What Will You Negotiate
There are some aspects of a lease that are more vulnerable to negotiation than others. While typical guidelines apply, every landlord is different, and landlords often negotiate in some areas but not in others based on their personal renting experience as well as standard market rules at any given time. While getting the best monetary rate may be your top priority, you should consider the lease as a comprehensive whole and decide what changes are most valuable to you personally. Some changes could be both money- and effort-saving to you in indirect ways.
For instance, you may be able to negotiate the length of the lease term. Average leases run for one or two years; if you think you may not be able to commit to the area for that length of time, you can save yourself future time and costs associated with finding a subleaser by seeking a six-month lease. Another aspect you may want to look at is the security deposit. Whether or not there is any flexibility in the precise amount of this deposit is often dependent on factors such as your rental and credit history. However, there are additional aspects of the security deposit that may be negotiable.
Security deposits are meant to be insurance against considerable property damages, and are typically withheld by landlords after a resident leaves until the property owner has been able to ascertain that the property is in acceptable condition. Some renters are justifiably concerned about what constitutes substantial enough damage that they may not receive their money back.

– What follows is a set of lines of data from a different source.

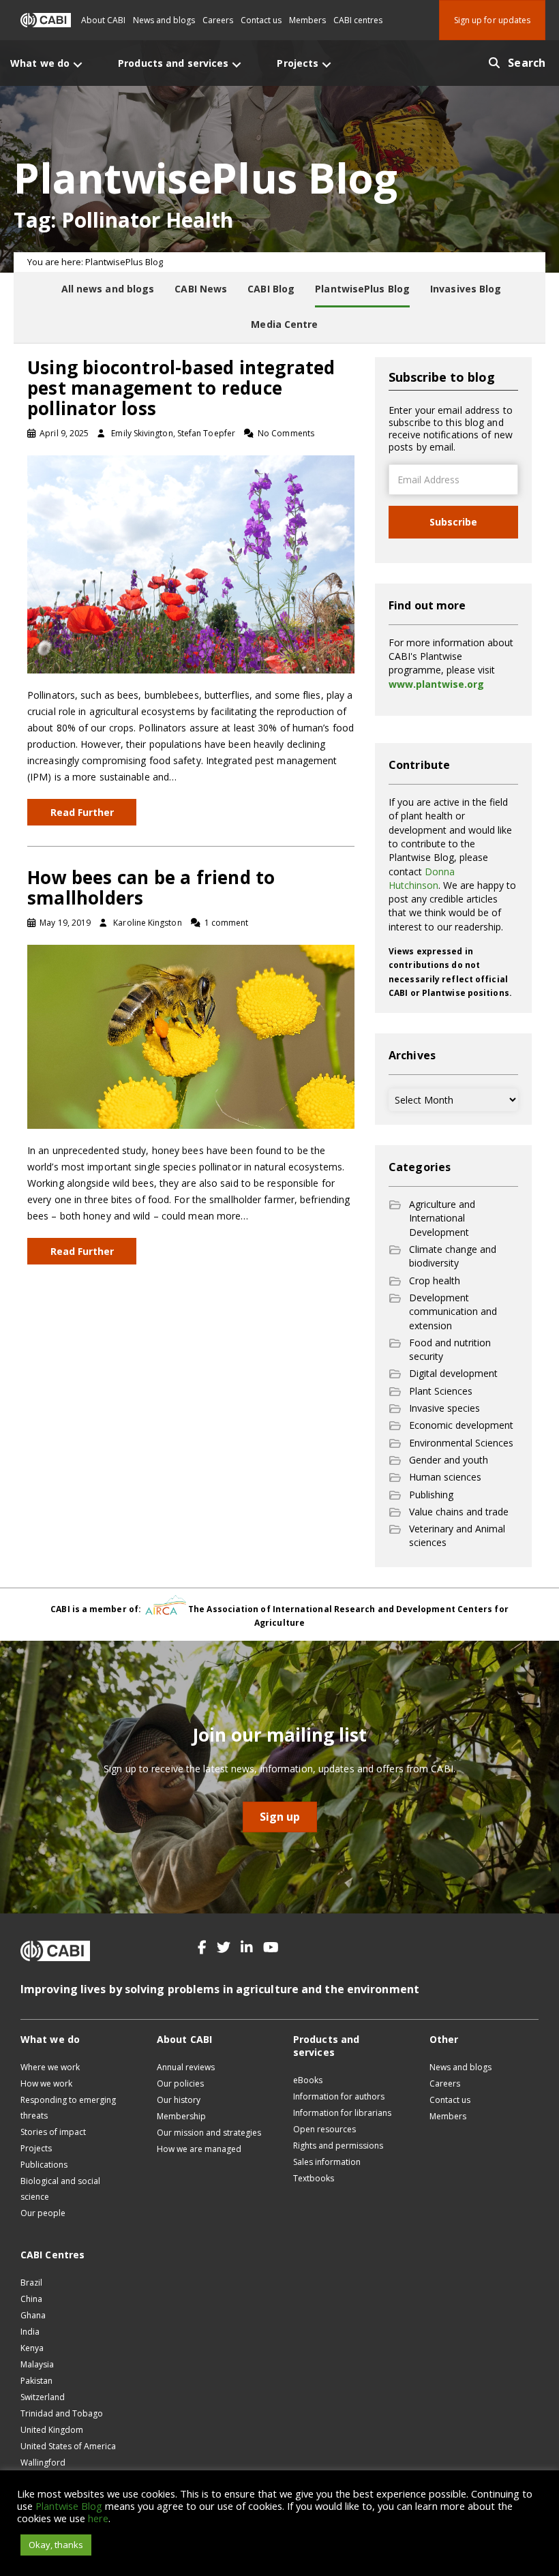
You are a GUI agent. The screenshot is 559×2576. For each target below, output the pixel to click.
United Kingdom (51, 2430)
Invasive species (444, 1407)
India (30, 2331)
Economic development (461, 1425)
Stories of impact (53, 2132)
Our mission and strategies (209, 2132)
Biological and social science (60, 2188)
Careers (217, 20)
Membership (181, 2116)
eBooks (307, 2080)
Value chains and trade (459, 1511)
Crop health (434, 1280)
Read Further (82, 812)
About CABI (103, 20)
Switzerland (42, 2397)
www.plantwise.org (436, 684)
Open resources (324, 2129)
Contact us (261, 20)
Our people (42, 2213)
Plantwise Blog (68, 2506)
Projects (36, 2148)
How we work (46, 2083)
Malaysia (37, 2364)
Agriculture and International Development (442, 1218)
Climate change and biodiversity (452, 1256)
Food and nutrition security (450, 1349)
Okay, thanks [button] (56, 2545)
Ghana (33, 2315)
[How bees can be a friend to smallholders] (190, 1035)
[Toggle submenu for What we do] (78, 64)
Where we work (50, 2067)
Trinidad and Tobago (61, 2413)
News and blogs (164, 20)
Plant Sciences (440, 1390)
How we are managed (199, 2149)
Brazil (31, 2282)
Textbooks (313, 2178)
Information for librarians (342, 2113)
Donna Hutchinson (422, 878)
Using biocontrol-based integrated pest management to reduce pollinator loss (181, 388)
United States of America (68, 2446)
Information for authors (338, 2096)
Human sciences (445, 1476)
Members (307, 20)
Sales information (327, 2162)
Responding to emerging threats (68, 2107)
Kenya (32, 2348)
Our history (178, 2100)
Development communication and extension (453, 1311)
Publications (43, 2164)
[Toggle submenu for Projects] (326, 64)
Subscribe (453, 521)
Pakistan (36, 2380)
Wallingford (42, 2462)
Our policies (180, 2083)
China (31, 2299)
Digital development (453, 1373)
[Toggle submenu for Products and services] (236, 64)
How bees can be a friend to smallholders (151, 887)
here (98, 2518)
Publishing (431, 1494)
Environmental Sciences (461, 1442)
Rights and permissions (338, 2145)
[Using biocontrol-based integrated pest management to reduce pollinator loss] (190, 563)
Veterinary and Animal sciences (457, 1535)
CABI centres (357, 20)
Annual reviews (186, 2067)
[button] (202, 1947)
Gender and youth (448, 1459)
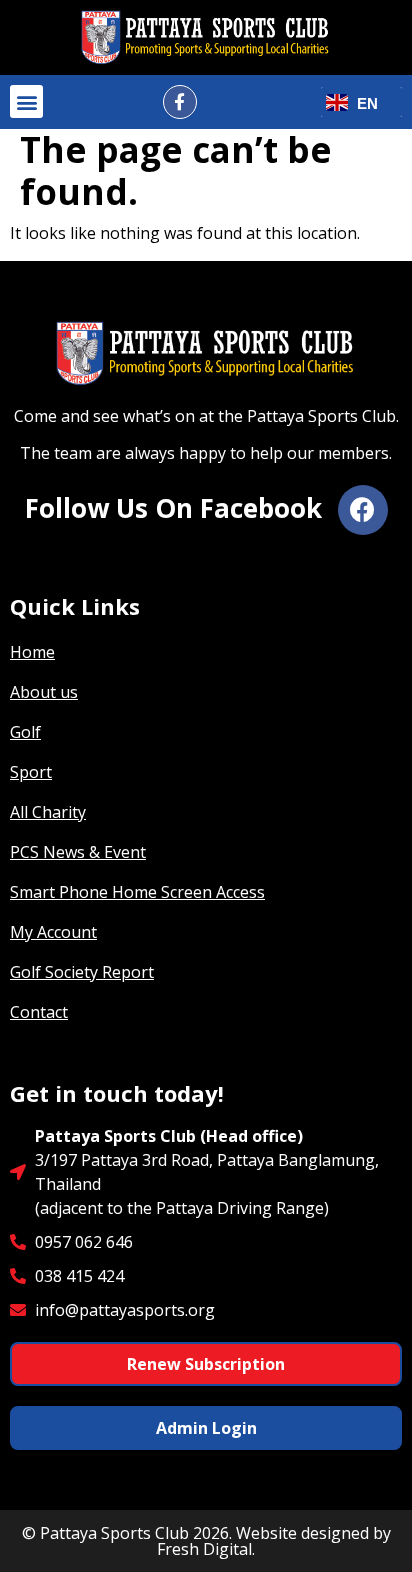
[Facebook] (363, 510)
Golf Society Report (82, 972)
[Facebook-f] (180, 102)
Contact (39, 1012)
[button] (26, 101)
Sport (31, 772)
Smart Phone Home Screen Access (137, 892)
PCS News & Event (78, 852)
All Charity (48, 812)
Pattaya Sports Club (114, 1533)
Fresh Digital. (206, 1549)
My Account (53, 932)
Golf (25, 732)
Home (32, 652)
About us (44, 692)
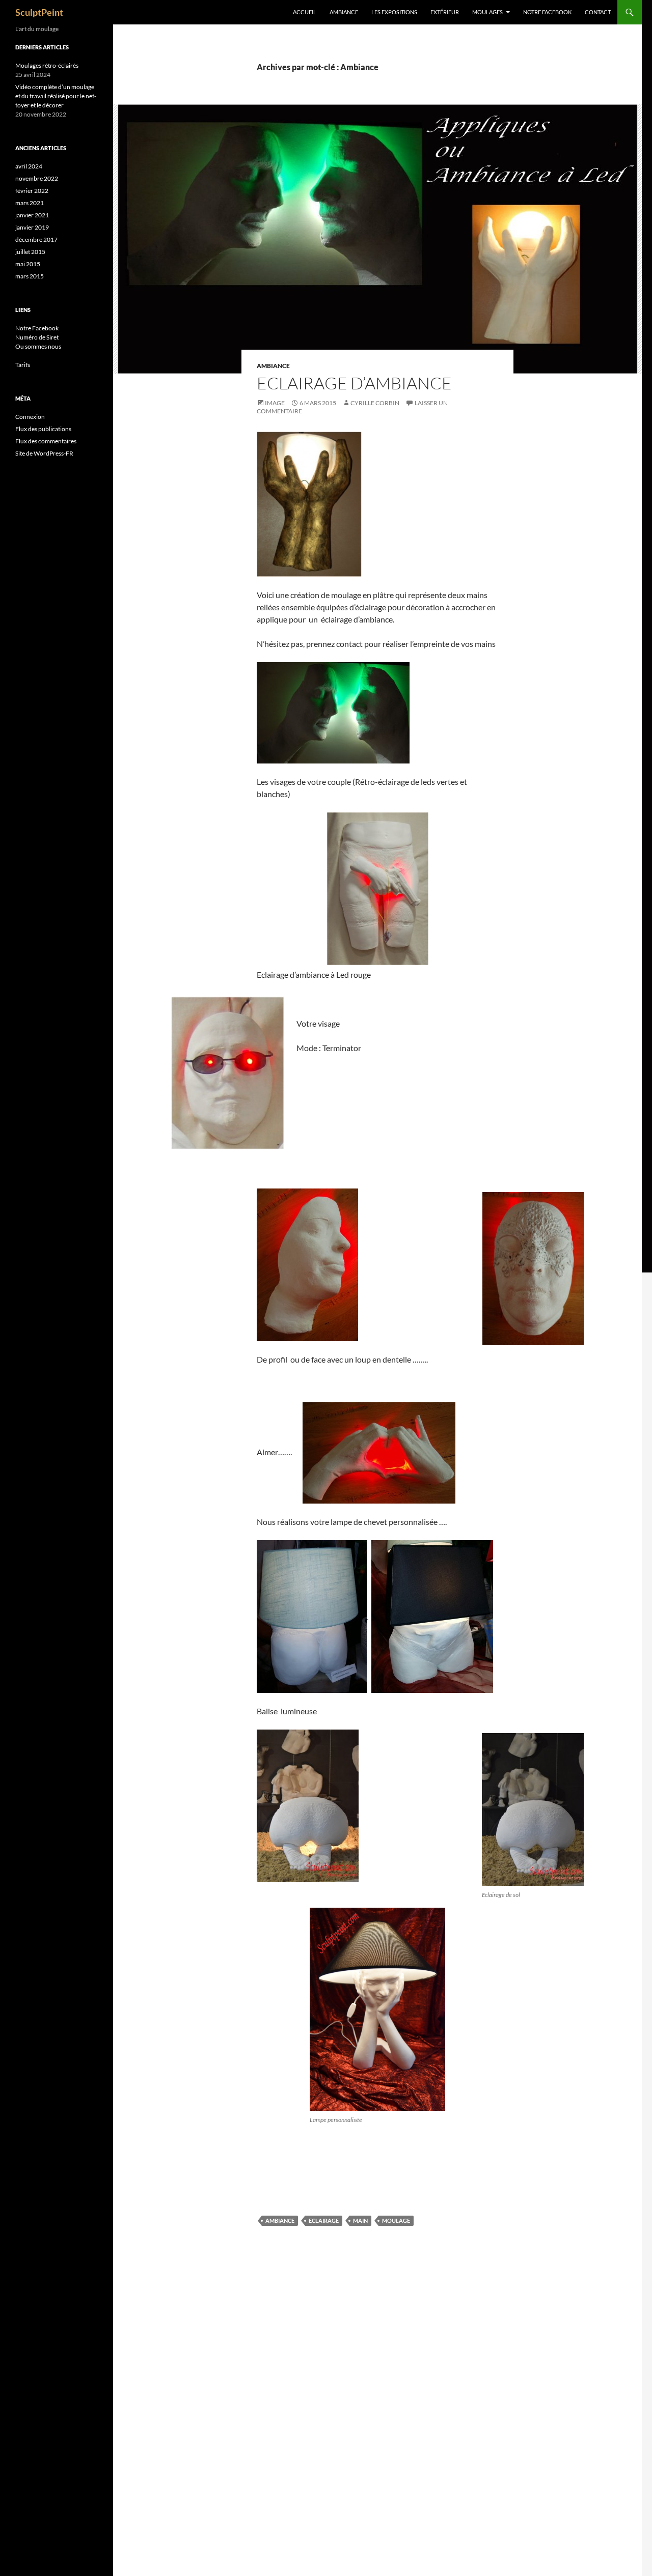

As security deposits can be hefty, it is worth your while to carefully go over stipulations of the deposit-return agreement and see if there are any smaller details on which you wish to negotiate.
Tools in Your Favor
In addition to displaying that you have knowledge of the requests you are making, you may sway your landlord to accommodate your wishes while negotiating lease rates, or to proffer you better overall rates, if your individual record reflects your reliability. Most landlords prefer to see a history of renting or property ownership that indicates you are timely with your payments and a considerate tenant. Evidence of your income (particularly if with a job you have held for a significant length of time) and other financial aspects can help as well.